DIGITAL LIBRARY
METACOGNITIVE AWARENESS OF TEACHERS - MASTER DEGREE STUDENTS IN CURRICULUM MANAGEMENT
Babes-Bolyai University (ROMANIA)
About this paper:
Appears in: ICERI2015 Proceedings
Publication year: 2015
Pages: 3118-3126
ISBN: 978-84-608-2657-6
ISSN: 2340-1095
Conference name: 8th International Conference of Education, Research and Innovation
Dates: 18-20 November, 2015
Location: Seville, Spain
Abstract:
Background:
The concept of metacognition is little-known and there are several attempts for defining it, the first ones older than 30 years. Balcikanli (2011) consider that the most known definition is of Flavell (1976): metacognition is “one’s knowledge concerning one’s own cognitive process and products or anything related to them”. Costa (1984, apud. Kingir & Aydemir, 2012) offers a more general interpretation: “our ability to know what we know and what we don’t know”. The same source mentions another definition of metacognition given by Flevell (1979): “knowledge and cognition about cognitive phenomena”. Livingstone (1997) highlights the formal model of metacognitive monitoring proposed by Flavell (1979).

This model includes four categories of phenomena:
(a) metacognitive knowledge,
(b) metacognitive experiences,
(c) tasks or goals, and
(d) strategies or activities and their relationships.

Lai (2012) details the components and subcomponents of metacognition: a) the subcomponents of knowledge of cognition are declarative knowledge, procedural knowledge and conditional knowledge.

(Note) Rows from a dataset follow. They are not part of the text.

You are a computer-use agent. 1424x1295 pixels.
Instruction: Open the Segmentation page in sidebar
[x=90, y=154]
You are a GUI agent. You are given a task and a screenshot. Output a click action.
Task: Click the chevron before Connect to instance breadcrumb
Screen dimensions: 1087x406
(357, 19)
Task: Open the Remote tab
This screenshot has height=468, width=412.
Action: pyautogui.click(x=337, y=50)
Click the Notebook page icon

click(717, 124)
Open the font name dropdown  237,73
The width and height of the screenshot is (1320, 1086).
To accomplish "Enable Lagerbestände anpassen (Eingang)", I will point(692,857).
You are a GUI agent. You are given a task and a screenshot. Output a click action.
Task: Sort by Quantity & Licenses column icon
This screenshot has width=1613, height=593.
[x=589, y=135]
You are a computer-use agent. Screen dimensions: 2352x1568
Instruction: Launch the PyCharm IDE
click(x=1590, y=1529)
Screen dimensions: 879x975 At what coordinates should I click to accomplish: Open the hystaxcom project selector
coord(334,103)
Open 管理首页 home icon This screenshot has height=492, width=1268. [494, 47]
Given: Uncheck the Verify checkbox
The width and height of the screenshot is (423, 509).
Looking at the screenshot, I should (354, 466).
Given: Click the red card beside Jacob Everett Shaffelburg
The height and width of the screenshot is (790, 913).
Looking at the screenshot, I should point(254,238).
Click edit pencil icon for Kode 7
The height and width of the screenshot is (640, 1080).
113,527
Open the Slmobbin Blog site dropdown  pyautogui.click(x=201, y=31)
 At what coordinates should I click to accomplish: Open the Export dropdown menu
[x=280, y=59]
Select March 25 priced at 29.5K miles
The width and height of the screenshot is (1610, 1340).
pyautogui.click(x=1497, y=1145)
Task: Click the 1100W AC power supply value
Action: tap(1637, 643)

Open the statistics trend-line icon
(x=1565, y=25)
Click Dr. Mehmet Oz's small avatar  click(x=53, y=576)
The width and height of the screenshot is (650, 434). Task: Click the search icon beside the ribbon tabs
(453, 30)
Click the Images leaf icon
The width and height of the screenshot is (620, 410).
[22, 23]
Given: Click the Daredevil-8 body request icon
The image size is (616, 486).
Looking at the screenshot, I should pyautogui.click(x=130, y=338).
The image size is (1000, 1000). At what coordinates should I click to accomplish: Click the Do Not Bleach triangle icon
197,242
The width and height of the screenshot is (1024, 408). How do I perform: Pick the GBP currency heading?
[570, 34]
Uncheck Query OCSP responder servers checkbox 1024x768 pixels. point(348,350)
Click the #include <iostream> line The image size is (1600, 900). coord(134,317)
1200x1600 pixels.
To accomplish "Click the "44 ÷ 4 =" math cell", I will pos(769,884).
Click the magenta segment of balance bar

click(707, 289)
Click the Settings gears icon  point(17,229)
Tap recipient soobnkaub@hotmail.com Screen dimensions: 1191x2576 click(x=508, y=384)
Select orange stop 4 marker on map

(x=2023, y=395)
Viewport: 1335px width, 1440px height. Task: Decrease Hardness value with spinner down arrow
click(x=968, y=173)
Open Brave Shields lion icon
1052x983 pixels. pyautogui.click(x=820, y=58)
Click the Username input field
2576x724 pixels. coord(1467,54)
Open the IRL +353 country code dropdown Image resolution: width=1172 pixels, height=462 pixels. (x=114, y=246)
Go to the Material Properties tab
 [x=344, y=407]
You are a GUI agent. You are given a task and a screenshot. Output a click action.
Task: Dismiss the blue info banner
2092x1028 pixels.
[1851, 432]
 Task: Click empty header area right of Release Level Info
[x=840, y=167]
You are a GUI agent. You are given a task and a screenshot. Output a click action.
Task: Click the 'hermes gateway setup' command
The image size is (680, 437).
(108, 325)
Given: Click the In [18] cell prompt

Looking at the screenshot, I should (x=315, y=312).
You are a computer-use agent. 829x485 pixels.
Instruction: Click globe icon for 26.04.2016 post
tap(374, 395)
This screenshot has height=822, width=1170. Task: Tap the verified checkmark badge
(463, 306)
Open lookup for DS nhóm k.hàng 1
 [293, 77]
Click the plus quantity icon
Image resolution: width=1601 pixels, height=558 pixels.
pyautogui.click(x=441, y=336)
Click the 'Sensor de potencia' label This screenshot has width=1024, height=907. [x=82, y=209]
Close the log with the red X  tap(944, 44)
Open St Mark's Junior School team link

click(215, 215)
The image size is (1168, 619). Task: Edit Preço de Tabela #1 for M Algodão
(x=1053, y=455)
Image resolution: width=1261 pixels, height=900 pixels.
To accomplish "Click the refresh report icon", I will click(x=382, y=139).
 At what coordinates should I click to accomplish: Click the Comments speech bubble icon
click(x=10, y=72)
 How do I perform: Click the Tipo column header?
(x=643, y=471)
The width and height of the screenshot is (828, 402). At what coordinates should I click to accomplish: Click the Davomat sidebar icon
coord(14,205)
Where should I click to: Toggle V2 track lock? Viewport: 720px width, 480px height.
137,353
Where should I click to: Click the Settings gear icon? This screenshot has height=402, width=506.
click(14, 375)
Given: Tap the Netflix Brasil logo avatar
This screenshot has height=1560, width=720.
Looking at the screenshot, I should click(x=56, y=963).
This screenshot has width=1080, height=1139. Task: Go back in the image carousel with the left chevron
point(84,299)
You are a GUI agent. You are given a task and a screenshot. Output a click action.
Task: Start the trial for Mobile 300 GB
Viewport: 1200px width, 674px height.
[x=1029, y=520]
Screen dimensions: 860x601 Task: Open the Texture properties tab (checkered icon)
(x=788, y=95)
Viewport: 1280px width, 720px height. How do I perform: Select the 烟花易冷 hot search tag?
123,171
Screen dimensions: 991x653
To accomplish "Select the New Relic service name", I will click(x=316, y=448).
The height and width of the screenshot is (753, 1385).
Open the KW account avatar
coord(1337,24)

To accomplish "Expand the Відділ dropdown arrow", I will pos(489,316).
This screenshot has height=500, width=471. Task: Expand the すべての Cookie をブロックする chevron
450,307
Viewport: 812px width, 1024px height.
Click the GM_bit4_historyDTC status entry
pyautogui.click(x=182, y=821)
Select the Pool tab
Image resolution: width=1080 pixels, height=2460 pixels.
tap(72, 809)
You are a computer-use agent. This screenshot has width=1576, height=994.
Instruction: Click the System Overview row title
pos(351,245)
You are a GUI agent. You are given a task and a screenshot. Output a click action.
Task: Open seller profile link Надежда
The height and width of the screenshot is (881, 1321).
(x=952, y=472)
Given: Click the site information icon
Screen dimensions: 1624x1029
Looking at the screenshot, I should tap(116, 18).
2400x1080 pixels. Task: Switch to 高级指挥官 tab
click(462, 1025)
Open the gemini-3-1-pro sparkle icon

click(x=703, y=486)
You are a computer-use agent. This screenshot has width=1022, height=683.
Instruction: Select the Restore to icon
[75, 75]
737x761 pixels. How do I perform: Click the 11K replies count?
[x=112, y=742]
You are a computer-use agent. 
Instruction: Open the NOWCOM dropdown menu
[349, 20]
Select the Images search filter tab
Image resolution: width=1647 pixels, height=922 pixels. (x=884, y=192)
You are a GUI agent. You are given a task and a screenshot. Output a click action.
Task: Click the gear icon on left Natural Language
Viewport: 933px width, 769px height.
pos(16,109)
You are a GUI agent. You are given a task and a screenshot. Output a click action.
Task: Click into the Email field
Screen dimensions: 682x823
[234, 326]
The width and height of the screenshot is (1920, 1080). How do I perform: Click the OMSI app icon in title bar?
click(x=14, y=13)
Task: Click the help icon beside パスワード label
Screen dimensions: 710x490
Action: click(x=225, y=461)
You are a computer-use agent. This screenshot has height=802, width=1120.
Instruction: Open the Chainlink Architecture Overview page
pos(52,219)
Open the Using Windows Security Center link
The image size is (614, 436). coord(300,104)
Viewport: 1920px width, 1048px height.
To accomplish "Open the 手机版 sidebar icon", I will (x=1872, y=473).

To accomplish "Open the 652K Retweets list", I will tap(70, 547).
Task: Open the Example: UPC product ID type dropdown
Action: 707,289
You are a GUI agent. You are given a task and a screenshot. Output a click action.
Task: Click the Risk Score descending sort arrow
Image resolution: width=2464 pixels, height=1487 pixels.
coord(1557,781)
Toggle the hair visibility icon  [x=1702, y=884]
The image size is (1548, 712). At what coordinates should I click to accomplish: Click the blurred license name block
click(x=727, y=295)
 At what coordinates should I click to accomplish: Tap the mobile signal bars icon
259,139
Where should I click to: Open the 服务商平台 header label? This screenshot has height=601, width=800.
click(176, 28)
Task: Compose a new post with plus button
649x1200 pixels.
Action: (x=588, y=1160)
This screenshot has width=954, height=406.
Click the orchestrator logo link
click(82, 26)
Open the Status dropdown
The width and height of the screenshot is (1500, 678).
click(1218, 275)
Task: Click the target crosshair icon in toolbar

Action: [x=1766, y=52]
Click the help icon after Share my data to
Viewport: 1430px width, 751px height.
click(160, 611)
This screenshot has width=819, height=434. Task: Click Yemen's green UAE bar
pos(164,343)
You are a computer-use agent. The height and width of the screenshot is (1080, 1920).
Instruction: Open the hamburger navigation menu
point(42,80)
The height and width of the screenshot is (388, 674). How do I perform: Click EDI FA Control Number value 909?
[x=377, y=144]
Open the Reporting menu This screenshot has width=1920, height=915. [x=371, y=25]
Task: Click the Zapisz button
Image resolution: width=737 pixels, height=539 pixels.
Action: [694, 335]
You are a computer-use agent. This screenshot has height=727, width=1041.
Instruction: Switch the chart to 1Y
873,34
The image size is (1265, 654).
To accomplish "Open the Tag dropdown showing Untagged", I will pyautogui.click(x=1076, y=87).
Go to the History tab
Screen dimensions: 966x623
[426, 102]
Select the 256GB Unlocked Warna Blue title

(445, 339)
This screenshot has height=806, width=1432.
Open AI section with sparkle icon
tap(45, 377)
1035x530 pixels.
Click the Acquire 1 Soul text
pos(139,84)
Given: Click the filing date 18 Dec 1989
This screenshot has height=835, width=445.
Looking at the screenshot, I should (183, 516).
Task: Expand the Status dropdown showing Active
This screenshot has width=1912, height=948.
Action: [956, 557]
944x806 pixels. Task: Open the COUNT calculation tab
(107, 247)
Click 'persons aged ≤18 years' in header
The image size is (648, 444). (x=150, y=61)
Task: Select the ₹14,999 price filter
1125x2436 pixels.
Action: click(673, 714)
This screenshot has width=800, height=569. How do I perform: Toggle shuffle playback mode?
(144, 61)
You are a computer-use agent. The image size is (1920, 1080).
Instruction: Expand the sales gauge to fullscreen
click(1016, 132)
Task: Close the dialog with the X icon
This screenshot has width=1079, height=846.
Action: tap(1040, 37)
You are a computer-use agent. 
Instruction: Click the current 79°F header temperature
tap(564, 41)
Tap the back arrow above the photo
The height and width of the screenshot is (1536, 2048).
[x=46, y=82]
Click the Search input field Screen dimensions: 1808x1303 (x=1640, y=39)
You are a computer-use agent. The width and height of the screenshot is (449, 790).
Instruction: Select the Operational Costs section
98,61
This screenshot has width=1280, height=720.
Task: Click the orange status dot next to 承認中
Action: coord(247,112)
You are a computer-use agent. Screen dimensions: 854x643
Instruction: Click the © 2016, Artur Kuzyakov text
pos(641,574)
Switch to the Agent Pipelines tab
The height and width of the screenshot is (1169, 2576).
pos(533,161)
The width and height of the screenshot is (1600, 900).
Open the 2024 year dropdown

The subcomponents of regulation of cognition are planning, information management, monitoring, debugging, and evaluation.

Method and results:
Balcikanli (2011) propose a version of the MAI addressed to teachers: Metacognitive Awareness Inventory for Teachers (MAIT). The items of MAIT include the subcomponents of metacognition and it offers the metacognitive awareness profile of the teacher.
This study describes an investigation in which 29 master students (Curricular Management master program) of Babes-Bolyai University have participated. Filling in the questionnaire with 24 items allowed respondents to reflect on those categories of knowledge and processes which are required by the use of metacognition as a teacher. The obtained results are on the level 4-5 of a 5 levels Lickert scale, which corresponds to a high level of teachers’ metacognitive awareness.

Discussion:
The MAIT questionnaire items refer to the teaching experience of the respondents. Also, the respondents are master students of a specialization which offers a course in the domain of metacognition and self-regulated learning. These explain the high level of metacognitive awareness in case of the majority of students.
Keywords:
Metacognition, master's degree students, MAIT.